April is National Poetry Month. As in the past, London Open Mic will feature two poets, but this time it will also include its regular contingent of about 15 open mic readers. John Nyman and Penn Kemp will feature during the first hour, followed by a Q&A for both of them, and the open mic section after the intermission.
Penn: "I’m delighted to celebrate National Poetry Month through the League of Canadian Poets with London Open Mic and John Nyman at Mykonos. Our topic this year is, very appropriately, FOOD!"
FIFTY YEARS of Writing and Publishing in London… and Away
Activist poet, performer and playwright Penn Kemp is Creative Age London’s Writer-in-Residence. She is the inaugural Poet Laureate for London Ontario (2010-12), a Life Member of the League of Canadian Poets, and a recipient of the Queen Elizabeth Diamond Jubilee medal. For Creative Age London, Penn has curated a series of four free reading/workshops to be held Saturday mornings in May at Landon Library.
Penn’s poetry was first published fifty years ago in Western’s literary magazine, FOLIO, when she was an Honours English student. Before that, she was the editor of the Masonville Gazette and the Medway Magnet! Since her first book was published by Coach House Press in 1972, she has been pushing textual and aural boundaries, often in participatory performance work. Penn has published twenty-six books of poetry and drama, had six plays and ten CDs produced as well as several award-winning videopoems.

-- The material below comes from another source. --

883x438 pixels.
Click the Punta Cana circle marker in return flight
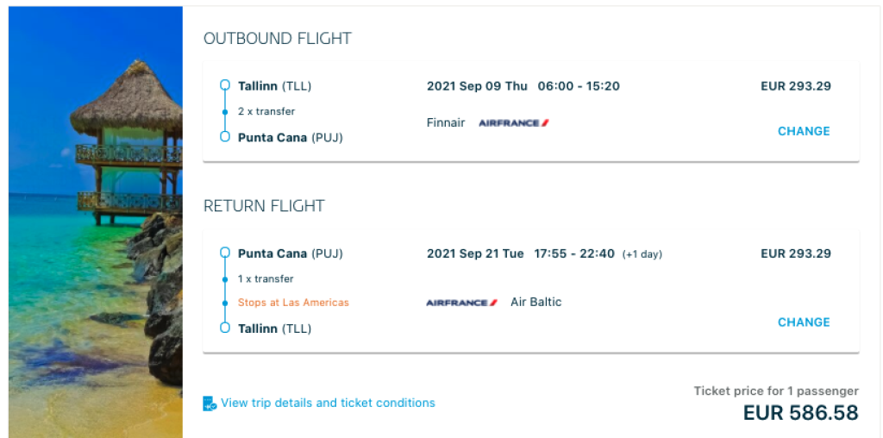tap(225, 253)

As Writer-in-Residence for Western, her project was the DVD, Luminous Entrance: a Sound Opera for Climate Change Action, Pendas Productions. For seven years, Penn has presented an eclectic literary show, Gathering Voices, on Radio Western: see http://chrwradio.ca/content/upcoming-episodes-gathering-voices. Her essays have been widely anthologized in such Canadian works as the League of Canadian Poets Feminist Caucus archives, Windsor Review: special Alice Munro issue; Untying The Apron; Basements and Attics, Closets and Cyberspace; and Poetry London’s Possessions. Having performed in festivals around the world, most recently in Britain, Brazil and India, Penn lives in the house she grew up in here in London, where she edits poetry for Pendas Productions with her husband Gavin Stairs. She has been heralded by the Writers’ Union as a “one woman literary industry”. Updates and poems are on http://mytown.ca/pennletter and https://pennkemp.wordpress.com/, https://pennkemp.wordpress.com/, linkedin.com/pennkemp,twitter.com/pennkemp.

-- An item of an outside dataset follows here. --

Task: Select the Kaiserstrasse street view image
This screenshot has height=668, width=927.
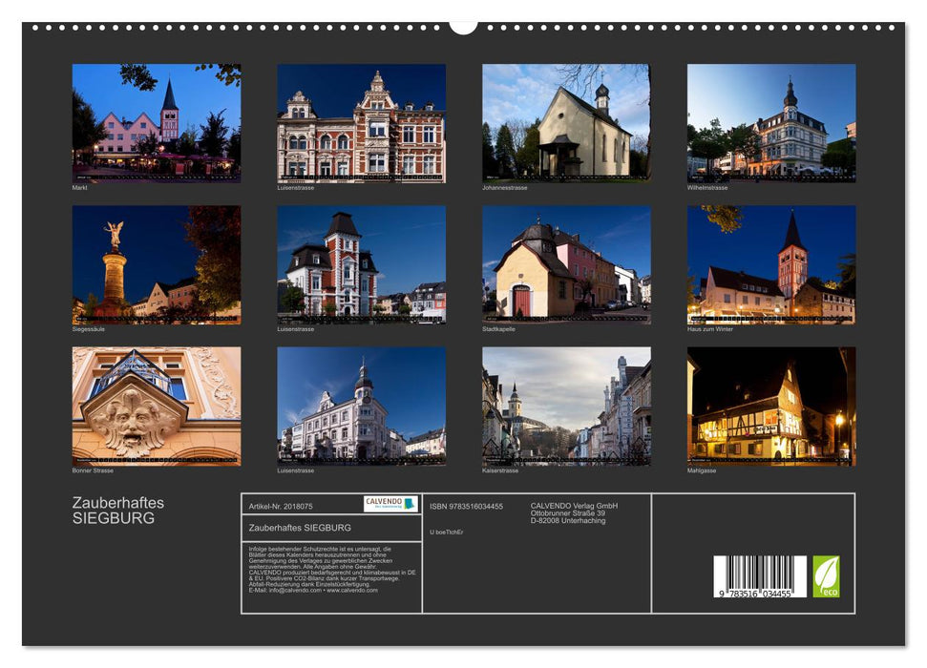Action: point(564,408)
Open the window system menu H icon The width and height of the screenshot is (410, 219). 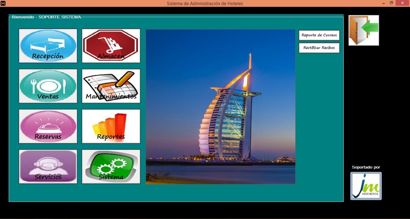(x=3, y=3)
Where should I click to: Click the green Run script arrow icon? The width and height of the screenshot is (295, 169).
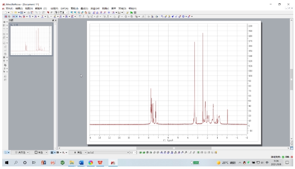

Penn Kemp: Interview and Five Poems,
From London Open Mic, April, 2014
Five Poems on Food by Penn Kemp:
I would eat local food only were it not for temptation.
A green invitation of open avocado in emerald halves.
An alluring variety of mango hot to eye, cool to tongue.
The seduction of dark chocolate.
The slurped fulfilment in oyster.
The simple necessity of rice.
Otherwise, I would be content with my yard's fall produce.
But having tasted the world's fare, how to return unjaded
to simple pleasures that this ground offers? Beans.
Corn. Squash. Corn. Beans. The three sisters thrive.
Yes, I will eat local food mostly. Except for. Except for...
Accept.
When The Bare Naked Ladies sing "Snack Time", not one of the stars
they record choose celery sticks. No-one claims carrots for their own.
O banana. O chocolate. Chicory can never compare to café au lait.
On to political rant: our food too cheap, our farmers ruined.
Our eyes closed, we rest easy, spoiled ripe fruit in the docks,
turning sleepy to sun-rotten. Given so much, we reach for more
even when over full. And poems break off as the lunch bell rings.
Penn Kemp
Luminous Entrance: a sound opera for climate change action
HYMN TO HORMONE
I eat nut chocolate instead of carrots. I drink
caffeine straight from the bean. I don't care
if my senses rot, cavities root in my mouth,
gnaw at my brain. I nod a refrain to be
wicked, to be wild at the expense of ordinary
sanity. The expanse of external wisdom
mounts as paper wrappers, candy wrappers,
oh sweet sweet the caress of chocolate.
While I don't care if the sun turns
my uncoloured skin ultra-violet, the long
and the short of it is the spectrum
unannounced of the daily. In living we
are realized, we are being flushed out
of hiding our response by this reddening
cheek, the drenching of the brow in sudden
cartoon frenzies of sweat, the character is
worried. She is fretting. She is sunk.
Penn Kemp
http://hammeredoutlitzine.blogspot.ca/2007/10/penn-kemp.html
After Image
Tender, the moment when a lion
licks its caught prey in the face
cupped between soft paws.
Long tongue on zebra hide.
A kind of indolent yawn
after the swirl of dust, the flailing hoof.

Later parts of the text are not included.